** Opening SUPPLIED INFORMATION block **
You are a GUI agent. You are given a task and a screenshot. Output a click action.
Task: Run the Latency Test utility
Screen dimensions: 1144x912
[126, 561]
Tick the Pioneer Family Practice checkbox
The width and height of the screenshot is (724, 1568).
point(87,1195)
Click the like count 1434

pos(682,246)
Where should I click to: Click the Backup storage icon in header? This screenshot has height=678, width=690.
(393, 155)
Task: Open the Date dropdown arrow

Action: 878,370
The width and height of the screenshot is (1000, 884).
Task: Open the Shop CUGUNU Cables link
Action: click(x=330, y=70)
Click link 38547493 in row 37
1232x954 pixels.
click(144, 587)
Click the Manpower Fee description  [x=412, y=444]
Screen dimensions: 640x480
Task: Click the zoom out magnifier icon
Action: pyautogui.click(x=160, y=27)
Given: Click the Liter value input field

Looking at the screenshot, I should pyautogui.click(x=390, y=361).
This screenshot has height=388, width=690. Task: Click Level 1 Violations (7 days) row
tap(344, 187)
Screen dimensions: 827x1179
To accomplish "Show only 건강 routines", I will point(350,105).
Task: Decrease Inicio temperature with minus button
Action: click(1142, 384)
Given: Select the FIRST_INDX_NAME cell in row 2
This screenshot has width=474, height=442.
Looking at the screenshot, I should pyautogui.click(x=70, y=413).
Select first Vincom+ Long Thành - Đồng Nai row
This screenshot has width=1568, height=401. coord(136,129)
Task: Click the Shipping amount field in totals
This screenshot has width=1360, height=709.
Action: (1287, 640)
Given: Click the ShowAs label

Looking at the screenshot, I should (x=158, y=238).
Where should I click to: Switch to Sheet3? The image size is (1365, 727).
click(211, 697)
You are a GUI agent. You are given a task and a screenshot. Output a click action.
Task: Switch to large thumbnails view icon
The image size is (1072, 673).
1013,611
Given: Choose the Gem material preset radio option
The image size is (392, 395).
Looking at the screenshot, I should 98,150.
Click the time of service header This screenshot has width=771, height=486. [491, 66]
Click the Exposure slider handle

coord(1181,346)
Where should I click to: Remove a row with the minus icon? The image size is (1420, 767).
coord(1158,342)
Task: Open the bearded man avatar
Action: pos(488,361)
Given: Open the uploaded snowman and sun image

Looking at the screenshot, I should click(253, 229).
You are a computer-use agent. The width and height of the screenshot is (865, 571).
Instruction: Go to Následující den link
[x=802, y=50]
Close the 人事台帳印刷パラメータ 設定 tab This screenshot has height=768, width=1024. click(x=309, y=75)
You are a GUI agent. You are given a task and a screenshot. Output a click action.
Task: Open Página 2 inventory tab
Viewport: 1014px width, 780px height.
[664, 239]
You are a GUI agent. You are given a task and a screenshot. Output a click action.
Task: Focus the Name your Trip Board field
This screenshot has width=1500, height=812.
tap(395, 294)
** Closing SUPPLIED INFORMATION block **
* **WHAT IS EXPECTED**: Output the records verbatim, from the first line to the last.

* **REPLY**:
You are a GUI agent. You are given a task and a screenshot. Output a click action.
Task: Run the Latency Test utility
Screen dimensions: 1144x912
[126, 561]
Tick the Pioneer Family Practice checkbox
The width and height of the screenshot is (724, 1568).
point(87,1195)
Click the like count 1434

pos(682,246)
Where should I click to: Click the Backup storage icon in header? This screenshot has height=678, width=690.
(393, 155)
Task: Open the Date dropdown arrow

Action: 878,370
The width and height of the screenshot is (1000, 884).
Task: Open the Shop CUGUNU Cables link
Action: click(x=330, y=70)
Click link 38547493 in row 37
1232x954 pixels.
click(144, 587)
Click the Manpower Fee description  [x=412, y=444]
Screen dimensions: 640x480
Task: Click the zoom out magnifier icon
Action: pyautogui.click(x=160, y=27)
Given: Click the Liter value input field

Looking at the screenshot, I should pyautogui.click(x=390, y=361).
This screenshot has height=388, width=690. Task: Click Level 1 Violations (7 days) row
tap(344, 187)
Screen dimensions: 827x1179
To accomplish "Show only 건강 routines", I will point(350,105).
Task: Decrease Inicio temperature with minus button
Action: click(1142, 384)
Given: Select the FIRST_INDX_NAME cell in row 2
This screenshot has width=474, height=442.
Looking at the screenshot, I should pyautogui.click(x=70, y=413).
Select first Vincom+ Long Thành - Đồng Nai row
This screenshot has width=1568, height=401. coord(136,129)
Task: Click the Shipping amount field in totals
This screenshot has width=1360, height=709.
Action: (1287, 640)
Given: Click the ShowAs label

Looking at the screenshot, I should (x=158, y=238).
Where should I click to: Switch to Sheet3? The image size is (1365, 727).
click(211, 697)
You are a GUI agent. You are given a task and a screenshot. Output a click action.
Task: Switch to large thumbnails view icon
The image size is (1072, 673).
1013,611
Given: Choose the Gem material preset radio option
The image size is (392, 395).
Looking at the screenshot, I should 98,150.
Click the time of service header This screenshot has width=771, height=486. [491, 66]
Click the Exposure slider handle

coord(1181,346)
Where should I click to: Remove a row with the minus icon? The image size is (1420, 767).
coord(1158,342)
Task: Open the bearded man avatar
Action: pos(488,361)
Given: Open the uploaded snowman and sun image

Looking at the screenshot, I should click(253, 229).
You are a computer-use agent. The width and height of the screenshot is (865, 571).
Instruction: Go to Následující den link
[x=802, y=50]
Close the 人事台帳印刷パラメータ 設定 tab This screenshot has height=768, width=1024. click(x=309, y=75)
You are a GUI agent. You are given a task and a screenshot. Output a click action.
Task: Open Página 2 inventory tab
Viewport: 1014px width, 780px height.
[664, 239]
You are a GUI agent. You are given a task and a screenshot. Output a click action.
Task: Focus the Name your Trip Board field
This screenshot has width=1500, height=812.
tap(395, 294)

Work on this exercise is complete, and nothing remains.